Monday, May. 19, 1941
The Farmer Comes to Town
Forty-nine men have headed the New York Stock Exchange since 1817; all were bankers, brokers or otherwise emblematic Wall Streeters. But last week a special Stock Exchange committee broke this 124-year tradition, named a farmer-politician to the presidency. The man: big, dimpled, platter-eared Emil Henry Schram, who never owned more than 100 shares of stock in his life.
If Wall Street's bankers & brokers were peeved at this invasion, they were too beaten to protest. The beating, now in its twelfth year, had pushed Stock Exchange trading volume (on an annual basis to the lowest level since 1914, despite a 141% increase in the number of stocks listed since then. Stock Exchange seats sold for $20,000, cheapest since 1898. The Exchange had three new presidents in ten years, greeted each one like a savior. But Richard Whitney wound up in Sing Sing, Charles Gay in a small brokerage office, Bill Martin in an Army camp. And business got worse than ever.
Two months ago, a special committee set out to try again. Its spark plug was Paul Vincent Shields, one of the few brokers who know their way around Wash ington. Broker Shields convinced his fellow committeemen that the biggest obstacle to Wall Street's recovery was the eight-year squabble between the Exchange and the Government. Hence their best bet was a Washington man. So they checked over 50 prospects, finally lit on Emil Schram. He waited a week before saying yes, but he was tickled at getting the job. Reason: he was not too happy at RFC.
Emil Schram looks like a police lieutenant in a tough Chicago district. Until 1933, he was a successful dirt farmer. A native of Peru, Ind., he left a coal company bookkeeper's job at 21 to take charge of a 5,000-acre down-at-the-cribs farm in the Southern Illinois Valley. In three years he boosted corn production from 12,000 to 110,000 bushels. Now Schram owns a one-third interest in the farm; last year it produced 35,000 bushels of wheat, 105,000 bushels of corn, a $9,000 AAA check. Public-spirited, Schram often visited the State Legislature to fight for farmers' rights, made a lobby-hobby of irrigation and flood control. That caught the eye of Jesse Jones, who hired him to take over RFC's Drainage, Levee and Irrigation Division.
Emil Schram took RFC-banking in his stride. His record of less than one-half of 1% defaults on irrigation loans made him a Jones favorite. A good administrator, he acquired titles on new Government boards and bureaus (mostly Jones-dominated) almost as fast as his boss. Besides his RFC chairmanship, he is an officer, director or member of the Electric Home & Farm Authority, Export-Import Bank, Defense Plant Corporation, Federal Prison Industries, Inc., Rubber Reserve Co., National Power Policy Committee, three others. Only a fortnight ago he was named to OPM's priorities division, got OPMites mad as hops by taking the Stock Exchange job.

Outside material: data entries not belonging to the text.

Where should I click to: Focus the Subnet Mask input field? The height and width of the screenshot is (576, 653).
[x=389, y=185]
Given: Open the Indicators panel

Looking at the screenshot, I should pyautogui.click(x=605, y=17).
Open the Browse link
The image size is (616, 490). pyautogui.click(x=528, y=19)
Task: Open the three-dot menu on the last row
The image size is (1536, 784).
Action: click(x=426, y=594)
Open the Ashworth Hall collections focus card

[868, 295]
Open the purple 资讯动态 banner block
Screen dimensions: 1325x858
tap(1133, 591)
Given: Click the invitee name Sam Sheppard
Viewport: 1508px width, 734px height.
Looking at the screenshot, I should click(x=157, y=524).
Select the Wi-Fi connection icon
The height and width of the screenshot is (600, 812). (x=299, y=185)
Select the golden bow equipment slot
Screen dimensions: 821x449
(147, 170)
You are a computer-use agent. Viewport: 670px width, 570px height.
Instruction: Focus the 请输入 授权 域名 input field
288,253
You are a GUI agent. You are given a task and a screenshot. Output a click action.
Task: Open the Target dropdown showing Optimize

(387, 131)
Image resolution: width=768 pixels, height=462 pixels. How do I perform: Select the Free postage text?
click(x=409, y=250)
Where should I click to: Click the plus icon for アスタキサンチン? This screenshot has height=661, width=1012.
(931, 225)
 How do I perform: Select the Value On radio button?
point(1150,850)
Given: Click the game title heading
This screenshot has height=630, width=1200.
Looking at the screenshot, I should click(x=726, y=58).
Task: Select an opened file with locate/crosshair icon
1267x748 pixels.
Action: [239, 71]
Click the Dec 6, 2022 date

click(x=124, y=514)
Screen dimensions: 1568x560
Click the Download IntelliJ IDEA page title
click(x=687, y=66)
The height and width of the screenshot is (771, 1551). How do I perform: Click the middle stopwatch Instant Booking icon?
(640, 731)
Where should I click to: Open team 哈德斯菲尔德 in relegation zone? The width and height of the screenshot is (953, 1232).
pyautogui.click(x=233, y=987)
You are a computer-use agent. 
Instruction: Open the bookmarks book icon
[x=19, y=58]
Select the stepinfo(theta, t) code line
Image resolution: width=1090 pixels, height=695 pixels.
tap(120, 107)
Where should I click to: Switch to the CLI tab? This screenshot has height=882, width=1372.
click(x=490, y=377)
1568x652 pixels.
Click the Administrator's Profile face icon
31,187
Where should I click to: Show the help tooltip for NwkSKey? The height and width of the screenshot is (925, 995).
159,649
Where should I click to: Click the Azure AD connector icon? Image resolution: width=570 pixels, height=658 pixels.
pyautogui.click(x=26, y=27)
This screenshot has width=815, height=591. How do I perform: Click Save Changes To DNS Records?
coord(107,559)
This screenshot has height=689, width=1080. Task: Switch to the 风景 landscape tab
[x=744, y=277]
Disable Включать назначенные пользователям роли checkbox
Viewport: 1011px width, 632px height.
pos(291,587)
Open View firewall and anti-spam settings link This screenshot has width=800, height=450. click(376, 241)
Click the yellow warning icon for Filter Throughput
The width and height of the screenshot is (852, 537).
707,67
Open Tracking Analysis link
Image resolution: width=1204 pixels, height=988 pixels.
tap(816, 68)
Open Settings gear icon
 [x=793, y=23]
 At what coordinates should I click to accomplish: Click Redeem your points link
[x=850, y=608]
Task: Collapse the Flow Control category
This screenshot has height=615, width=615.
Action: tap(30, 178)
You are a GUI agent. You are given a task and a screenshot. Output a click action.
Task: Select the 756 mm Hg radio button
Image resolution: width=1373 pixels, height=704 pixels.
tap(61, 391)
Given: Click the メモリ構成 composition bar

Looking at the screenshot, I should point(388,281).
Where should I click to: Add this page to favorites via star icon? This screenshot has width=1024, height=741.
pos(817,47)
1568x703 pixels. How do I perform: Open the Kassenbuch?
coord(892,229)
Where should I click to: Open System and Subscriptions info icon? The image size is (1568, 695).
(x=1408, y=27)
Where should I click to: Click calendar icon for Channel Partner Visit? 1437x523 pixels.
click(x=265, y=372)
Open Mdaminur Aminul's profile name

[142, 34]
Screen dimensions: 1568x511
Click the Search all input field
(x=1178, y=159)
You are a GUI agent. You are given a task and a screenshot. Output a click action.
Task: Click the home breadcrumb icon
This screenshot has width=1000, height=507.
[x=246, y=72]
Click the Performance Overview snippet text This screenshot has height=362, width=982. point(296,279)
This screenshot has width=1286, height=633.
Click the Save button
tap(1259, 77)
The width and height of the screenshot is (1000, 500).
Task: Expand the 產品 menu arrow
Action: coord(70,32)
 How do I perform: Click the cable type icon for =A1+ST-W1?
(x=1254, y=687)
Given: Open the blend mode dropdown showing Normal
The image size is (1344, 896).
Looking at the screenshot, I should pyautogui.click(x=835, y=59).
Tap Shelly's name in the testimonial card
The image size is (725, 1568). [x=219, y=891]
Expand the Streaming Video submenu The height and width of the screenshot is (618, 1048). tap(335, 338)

^A Jones friend and a Jones man, Schram was fast becoming also a Jones rival. At first, like other Jones men, he remained anonymous. He never held his own press conference, never sent out his own press releases. Even after the President gave him the RFC chairmanship (which Jesse wanted to keep in his own collection of titles), Jones was still his boss. Schram's thwarted feeling probably mounted during the Bolivian tin negotiations, which Jesse handled in such a way that Bolivian tin is still not being commercially smelted in the U.S.
Jesse himself, no lover of rivals, apparently saw it would not last. Early this year (TIME, March 17), he tried to make Schram $35,000-a-year president of Chicago's Federal Reserve Bank, failed when local patriots revolted. At a press conference a few days later a reporter needled Jones about the Chicago fiasco. Waving at Schram, whose RFC salary is $10,000, Jones cracked: "He's a farmer; when somebody dangled that big money in front of him, he jumped at it!"
The Stock Exchange's $48,000 was likewise inviting, since Schram has a wife and three sons to plan for. But even more inviting was the prospect of being a real boss. He refused the offer until he was promised that the Exchange's creaky operating machinery would be overhauled to make important committees responsible only to him, not to the board of governors. So when Schram packs his autographed picture of Roosevelt, his grotesque wood carvings (he hails from a woodcarving family), and leaves his RFC office* on or before July i, he will take over a real job.
Late last week, after prying deep into Schram's wholesome background, beaten Wall Street almost felt confident again. Two Stock Exchange seats sold for $27,000, up $7,000 from the previous sale. With a farmer at the helm, anything could happen--and things could hardly get worse.
* Among names talked of for his successor as RFC chairman Cottonman Will Clayton, under Secretary of Commerce Wayne Chatfield Taylor, Jesse Jones himself.